Une enquête dans le passé et dans l’Histoire
Guerre et Térébenthine
Guerre et Térébenthine est un livre sur la disparition d’un monde et d’une époque, broyés par l’atrocité de la guerre 14-18. Mais c’est aussi un livre sur le souvenir. Un livre sur la transmission dans un monde où chaque nouvelle génération réclame une ardoise vierge au nom de la modernité. Nous y découvrons comment ce grand penseur et écrivain flamand qu’est Stephan Hertmans change son regard sur les choses qui l’entourent à travers le travail de mémoire qu’il fait en compagnie des carnets de son grand-père. Hertmans a reçu de son grand-père, Urbain Martien, une série de cahiers dans lesquels celui-ci a retranscrit avec précision l’histoire de sa jeunesse. Pour l’écrivain, c’est le point de départ d’une enquête dans le passé mais aussi dans l’Histoire. C’est l’histoire d’une famille mais aussi celle d’une génération massacrée par la guerre. C’est l’histoire d’un homme qui se réfugie dans l’art pour réparer ses traumatismes et la perte d’un amour fou décimé par la grippe espagnole mais c’est aussi l’histoire de la Flandre, de l’industrialisation, du mouvement flamand, du catholicisme au XXe siècle dans nos régions. C’est enfin une réflexion sur l’art et la modernité.

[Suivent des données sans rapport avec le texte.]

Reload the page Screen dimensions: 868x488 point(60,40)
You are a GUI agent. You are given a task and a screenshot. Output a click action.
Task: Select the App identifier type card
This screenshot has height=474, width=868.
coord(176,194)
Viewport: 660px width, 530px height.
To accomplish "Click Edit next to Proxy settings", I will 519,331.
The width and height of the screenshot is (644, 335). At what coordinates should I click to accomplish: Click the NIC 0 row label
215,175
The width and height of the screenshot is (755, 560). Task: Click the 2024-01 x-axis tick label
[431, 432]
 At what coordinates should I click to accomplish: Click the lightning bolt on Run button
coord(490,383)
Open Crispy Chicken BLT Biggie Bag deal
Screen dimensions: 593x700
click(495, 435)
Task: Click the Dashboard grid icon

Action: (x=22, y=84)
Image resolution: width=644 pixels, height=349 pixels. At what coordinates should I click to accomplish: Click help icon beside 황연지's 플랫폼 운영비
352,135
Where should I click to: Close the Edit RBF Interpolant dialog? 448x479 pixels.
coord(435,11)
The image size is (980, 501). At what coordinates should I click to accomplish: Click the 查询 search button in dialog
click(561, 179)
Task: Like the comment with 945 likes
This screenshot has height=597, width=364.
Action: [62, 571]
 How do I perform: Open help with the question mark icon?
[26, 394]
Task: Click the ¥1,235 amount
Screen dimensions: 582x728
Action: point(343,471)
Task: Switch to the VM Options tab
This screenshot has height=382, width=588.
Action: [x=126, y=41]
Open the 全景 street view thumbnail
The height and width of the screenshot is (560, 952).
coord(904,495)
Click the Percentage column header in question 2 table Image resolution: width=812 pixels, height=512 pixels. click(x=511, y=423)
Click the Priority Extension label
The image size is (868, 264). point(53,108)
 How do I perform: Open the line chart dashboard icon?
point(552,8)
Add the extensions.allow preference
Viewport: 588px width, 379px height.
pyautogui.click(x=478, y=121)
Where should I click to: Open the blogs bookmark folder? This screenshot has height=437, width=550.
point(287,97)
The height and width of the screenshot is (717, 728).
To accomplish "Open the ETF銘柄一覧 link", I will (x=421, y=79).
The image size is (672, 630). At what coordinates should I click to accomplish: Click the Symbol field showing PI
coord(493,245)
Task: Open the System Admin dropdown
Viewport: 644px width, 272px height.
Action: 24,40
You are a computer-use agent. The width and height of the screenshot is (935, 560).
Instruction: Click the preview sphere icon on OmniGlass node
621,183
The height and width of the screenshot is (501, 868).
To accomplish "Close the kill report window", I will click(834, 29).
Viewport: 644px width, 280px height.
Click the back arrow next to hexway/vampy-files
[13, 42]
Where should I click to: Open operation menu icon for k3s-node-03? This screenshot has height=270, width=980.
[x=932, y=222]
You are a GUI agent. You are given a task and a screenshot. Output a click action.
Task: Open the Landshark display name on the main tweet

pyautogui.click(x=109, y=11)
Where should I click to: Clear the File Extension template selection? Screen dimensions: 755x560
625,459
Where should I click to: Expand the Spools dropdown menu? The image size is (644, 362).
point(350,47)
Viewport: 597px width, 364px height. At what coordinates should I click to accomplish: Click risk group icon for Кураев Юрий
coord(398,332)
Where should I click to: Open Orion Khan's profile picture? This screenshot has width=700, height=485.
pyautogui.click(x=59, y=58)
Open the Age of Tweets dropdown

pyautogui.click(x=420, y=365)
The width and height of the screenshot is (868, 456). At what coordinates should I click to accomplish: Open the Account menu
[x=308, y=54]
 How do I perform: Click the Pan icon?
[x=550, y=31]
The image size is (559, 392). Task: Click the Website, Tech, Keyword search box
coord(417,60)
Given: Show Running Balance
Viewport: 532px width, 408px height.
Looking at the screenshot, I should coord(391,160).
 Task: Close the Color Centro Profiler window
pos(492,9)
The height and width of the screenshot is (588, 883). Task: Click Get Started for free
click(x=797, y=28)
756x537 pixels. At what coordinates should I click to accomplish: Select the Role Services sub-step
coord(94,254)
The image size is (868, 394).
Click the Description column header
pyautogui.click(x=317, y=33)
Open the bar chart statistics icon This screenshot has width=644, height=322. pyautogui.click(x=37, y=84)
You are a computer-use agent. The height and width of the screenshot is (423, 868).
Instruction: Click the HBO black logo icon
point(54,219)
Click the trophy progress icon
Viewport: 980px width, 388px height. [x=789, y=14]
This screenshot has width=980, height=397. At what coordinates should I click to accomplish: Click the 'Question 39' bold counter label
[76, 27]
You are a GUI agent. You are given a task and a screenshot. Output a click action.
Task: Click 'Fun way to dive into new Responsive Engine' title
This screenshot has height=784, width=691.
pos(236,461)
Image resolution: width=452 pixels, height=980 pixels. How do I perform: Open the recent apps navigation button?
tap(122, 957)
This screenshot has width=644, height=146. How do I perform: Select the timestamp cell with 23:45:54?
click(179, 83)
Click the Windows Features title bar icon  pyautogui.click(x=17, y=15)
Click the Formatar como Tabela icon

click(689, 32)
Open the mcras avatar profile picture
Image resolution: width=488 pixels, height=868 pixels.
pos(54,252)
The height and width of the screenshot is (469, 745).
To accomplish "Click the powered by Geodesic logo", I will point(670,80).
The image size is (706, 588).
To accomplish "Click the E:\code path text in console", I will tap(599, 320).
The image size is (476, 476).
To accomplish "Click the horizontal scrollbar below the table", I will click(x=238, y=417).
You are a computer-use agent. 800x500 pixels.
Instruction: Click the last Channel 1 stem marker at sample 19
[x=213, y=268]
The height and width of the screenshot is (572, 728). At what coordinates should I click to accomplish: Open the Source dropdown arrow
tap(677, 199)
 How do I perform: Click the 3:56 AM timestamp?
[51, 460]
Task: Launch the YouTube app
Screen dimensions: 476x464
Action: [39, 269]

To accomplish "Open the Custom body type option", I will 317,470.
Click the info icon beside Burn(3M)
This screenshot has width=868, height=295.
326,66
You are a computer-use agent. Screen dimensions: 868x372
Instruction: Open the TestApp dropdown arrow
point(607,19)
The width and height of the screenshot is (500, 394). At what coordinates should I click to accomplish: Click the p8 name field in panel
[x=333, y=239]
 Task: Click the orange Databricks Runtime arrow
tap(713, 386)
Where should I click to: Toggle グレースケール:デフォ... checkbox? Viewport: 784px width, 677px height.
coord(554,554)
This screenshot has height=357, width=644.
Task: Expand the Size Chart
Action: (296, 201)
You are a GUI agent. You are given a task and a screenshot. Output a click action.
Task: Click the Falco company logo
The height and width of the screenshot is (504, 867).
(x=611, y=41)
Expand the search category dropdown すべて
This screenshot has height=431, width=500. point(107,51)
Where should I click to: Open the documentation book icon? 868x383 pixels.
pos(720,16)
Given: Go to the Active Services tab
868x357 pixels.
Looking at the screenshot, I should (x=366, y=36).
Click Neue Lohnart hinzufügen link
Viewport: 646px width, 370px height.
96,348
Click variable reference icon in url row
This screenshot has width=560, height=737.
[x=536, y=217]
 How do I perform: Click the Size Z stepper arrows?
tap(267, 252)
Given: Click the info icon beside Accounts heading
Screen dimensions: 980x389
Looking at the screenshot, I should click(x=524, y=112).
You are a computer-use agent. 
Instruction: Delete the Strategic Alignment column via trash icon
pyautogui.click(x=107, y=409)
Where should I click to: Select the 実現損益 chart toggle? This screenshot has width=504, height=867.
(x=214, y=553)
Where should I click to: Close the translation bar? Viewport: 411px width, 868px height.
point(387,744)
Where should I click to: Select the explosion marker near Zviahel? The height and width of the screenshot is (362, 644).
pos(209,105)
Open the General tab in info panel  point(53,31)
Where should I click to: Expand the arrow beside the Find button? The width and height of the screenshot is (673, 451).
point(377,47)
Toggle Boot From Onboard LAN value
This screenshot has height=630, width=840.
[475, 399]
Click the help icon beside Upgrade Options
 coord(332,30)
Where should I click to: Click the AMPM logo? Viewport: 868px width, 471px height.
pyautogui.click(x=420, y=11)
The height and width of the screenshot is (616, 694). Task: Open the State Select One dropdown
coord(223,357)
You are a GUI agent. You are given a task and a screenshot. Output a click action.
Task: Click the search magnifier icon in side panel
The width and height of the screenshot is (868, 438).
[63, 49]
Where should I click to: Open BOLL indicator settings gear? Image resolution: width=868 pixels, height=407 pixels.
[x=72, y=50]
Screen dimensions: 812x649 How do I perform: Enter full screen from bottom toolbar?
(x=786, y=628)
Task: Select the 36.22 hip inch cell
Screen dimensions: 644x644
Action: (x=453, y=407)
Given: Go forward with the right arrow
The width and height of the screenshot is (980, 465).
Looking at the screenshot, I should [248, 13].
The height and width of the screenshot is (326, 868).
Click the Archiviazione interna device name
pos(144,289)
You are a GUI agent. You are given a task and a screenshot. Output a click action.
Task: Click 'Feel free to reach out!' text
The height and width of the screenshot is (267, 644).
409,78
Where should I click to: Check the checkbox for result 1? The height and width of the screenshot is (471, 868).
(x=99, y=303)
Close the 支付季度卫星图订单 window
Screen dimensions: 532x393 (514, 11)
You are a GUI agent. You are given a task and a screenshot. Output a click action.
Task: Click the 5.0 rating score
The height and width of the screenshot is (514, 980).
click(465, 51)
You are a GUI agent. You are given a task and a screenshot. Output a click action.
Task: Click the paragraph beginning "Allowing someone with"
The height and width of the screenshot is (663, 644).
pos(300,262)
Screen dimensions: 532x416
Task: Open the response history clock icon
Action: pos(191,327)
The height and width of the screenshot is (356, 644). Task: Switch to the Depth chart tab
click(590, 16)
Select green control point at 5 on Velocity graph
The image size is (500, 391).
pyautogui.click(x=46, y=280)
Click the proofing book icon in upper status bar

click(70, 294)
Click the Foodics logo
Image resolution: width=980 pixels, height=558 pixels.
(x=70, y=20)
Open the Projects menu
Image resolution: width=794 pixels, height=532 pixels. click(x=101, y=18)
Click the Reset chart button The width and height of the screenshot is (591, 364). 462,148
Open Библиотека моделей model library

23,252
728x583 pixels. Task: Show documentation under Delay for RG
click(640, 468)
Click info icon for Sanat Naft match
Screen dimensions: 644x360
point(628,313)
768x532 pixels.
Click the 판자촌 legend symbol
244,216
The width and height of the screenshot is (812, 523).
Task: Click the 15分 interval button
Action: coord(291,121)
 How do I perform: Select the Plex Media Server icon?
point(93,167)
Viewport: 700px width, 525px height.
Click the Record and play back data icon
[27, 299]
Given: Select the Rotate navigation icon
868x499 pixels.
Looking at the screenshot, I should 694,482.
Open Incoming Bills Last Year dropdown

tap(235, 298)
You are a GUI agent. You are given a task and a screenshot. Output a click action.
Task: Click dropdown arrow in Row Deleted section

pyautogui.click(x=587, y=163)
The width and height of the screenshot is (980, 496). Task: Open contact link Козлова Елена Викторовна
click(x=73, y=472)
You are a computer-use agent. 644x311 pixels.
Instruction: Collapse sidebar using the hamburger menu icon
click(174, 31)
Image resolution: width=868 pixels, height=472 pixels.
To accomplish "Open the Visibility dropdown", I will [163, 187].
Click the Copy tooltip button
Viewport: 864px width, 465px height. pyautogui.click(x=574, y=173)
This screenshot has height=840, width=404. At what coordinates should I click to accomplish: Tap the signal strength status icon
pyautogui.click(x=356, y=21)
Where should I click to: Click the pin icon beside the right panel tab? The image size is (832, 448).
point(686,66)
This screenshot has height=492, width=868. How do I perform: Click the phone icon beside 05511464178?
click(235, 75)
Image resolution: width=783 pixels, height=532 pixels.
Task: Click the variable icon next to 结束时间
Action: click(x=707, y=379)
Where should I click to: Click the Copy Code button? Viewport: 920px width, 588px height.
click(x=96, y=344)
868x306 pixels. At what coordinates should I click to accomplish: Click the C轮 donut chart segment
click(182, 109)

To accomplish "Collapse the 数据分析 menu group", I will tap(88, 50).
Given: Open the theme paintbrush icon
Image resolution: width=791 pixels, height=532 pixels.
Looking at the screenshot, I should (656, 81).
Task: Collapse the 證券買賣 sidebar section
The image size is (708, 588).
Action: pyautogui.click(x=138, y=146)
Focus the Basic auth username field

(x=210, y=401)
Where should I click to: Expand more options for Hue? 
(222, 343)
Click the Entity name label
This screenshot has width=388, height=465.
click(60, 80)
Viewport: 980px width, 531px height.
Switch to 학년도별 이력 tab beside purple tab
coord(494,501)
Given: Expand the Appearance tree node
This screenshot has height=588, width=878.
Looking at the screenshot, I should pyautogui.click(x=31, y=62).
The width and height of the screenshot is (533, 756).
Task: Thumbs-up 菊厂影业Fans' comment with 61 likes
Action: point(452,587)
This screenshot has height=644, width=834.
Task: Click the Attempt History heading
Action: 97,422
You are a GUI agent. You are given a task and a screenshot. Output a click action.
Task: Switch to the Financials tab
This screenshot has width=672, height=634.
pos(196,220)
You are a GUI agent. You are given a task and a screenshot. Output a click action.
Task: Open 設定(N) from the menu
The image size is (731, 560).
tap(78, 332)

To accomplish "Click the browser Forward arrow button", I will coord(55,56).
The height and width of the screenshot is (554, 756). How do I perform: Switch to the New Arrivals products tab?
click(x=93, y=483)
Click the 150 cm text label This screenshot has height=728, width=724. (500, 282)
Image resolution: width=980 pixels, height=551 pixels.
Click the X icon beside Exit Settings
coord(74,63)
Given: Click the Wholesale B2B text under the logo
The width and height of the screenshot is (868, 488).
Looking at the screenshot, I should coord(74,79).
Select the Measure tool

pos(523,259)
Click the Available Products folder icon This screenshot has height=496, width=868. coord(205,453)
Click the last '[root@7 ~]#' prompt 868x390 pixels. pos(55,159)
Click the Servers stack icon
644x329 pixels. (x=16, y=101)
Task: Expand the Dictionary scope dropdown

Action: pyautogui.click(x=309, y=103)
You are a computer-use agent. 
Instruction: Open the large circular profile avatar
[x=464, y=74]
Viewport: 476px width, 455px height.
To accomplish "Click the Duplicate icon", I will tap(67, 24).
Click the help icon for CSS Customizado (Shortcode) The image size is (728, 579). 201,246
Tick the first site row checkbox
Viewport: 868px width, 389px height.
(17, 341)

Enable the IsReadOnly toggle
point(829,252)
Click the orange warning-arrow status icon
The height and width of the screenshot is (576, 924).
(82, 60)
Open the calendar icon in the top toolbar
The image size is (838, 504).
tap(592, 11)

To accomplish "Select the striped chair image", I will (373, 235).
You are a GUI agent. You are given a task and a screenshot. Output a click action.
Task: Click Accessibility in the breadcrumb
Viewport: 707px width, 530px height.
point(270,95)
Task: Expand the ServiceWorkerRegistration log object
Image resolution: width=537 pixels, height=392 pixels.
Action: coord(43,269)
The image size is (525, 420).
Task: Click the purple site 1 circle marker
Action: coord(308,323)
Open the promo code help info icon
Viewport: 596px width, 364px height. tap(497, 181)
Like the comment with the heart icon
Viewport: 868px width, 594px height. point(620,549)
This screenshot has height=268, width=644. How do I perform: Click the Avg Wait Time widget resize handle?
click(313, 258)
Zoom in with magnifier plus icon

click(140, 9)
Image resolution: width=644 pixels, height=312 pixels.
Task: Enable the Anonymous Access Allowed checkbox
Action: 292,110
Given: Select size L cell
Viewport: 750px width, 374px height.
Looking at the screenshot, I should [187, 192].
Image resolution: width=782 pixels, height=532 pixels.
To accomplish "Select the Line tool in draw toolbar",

Le modèle et le portrait, l’original et la copie.
Ce récit extraordinaire entre en connexion directe avec l’univers du metteur en scène Jan Lauwers qui dans son chef-d’œuvre, la Chambre d’Isabella abordait aussi l’histoire de sa famille, par le prisme d’objets provenant des voyages son père et porteurs de mille et une histoires enchevêtrées.
Le metteur en scène a choisi d’ouvrir le spectacle à la multiplicité des langages scéniques, pour superposer plusieurs couches de sens et rendre dramaturgiquement la richesse de l’œuvre littéraire. La parole est prise en charge par une Narratrice, interprétée par Viviane de Muynck, avec un personnage supplémentaire, l’Ange de l’histoire, l’observateur subjectif qui navigue sur le récit comme un passeur entre le passé et le présent, les morts et les vivants. La danse, la musique et le langage plastique apportent aussi chacun leur voix particulière à ce grand récit choral. En trois partie, le spectacle raconte d’abord la prime jeunesse d’Urbain Martien, puis les années de guerre, exprimée par la musique et une chorégraphie violente, de corps à corps, et enfin un tableau familial sur lequel vient s’inscrire la perte de l’amour et la fin du récit. La musique, omniprésente, composée par Rombouts Willems pour piano, violon et violoncelle est jouée en live et suit tous les mouvements et rythmes du récit. Urbain Martien, interprété par Benoît Gob, est une présence silencieuse, un copiste qui nous livre ses esquisses au fusain, comme une ponctuation à travers le spectacle.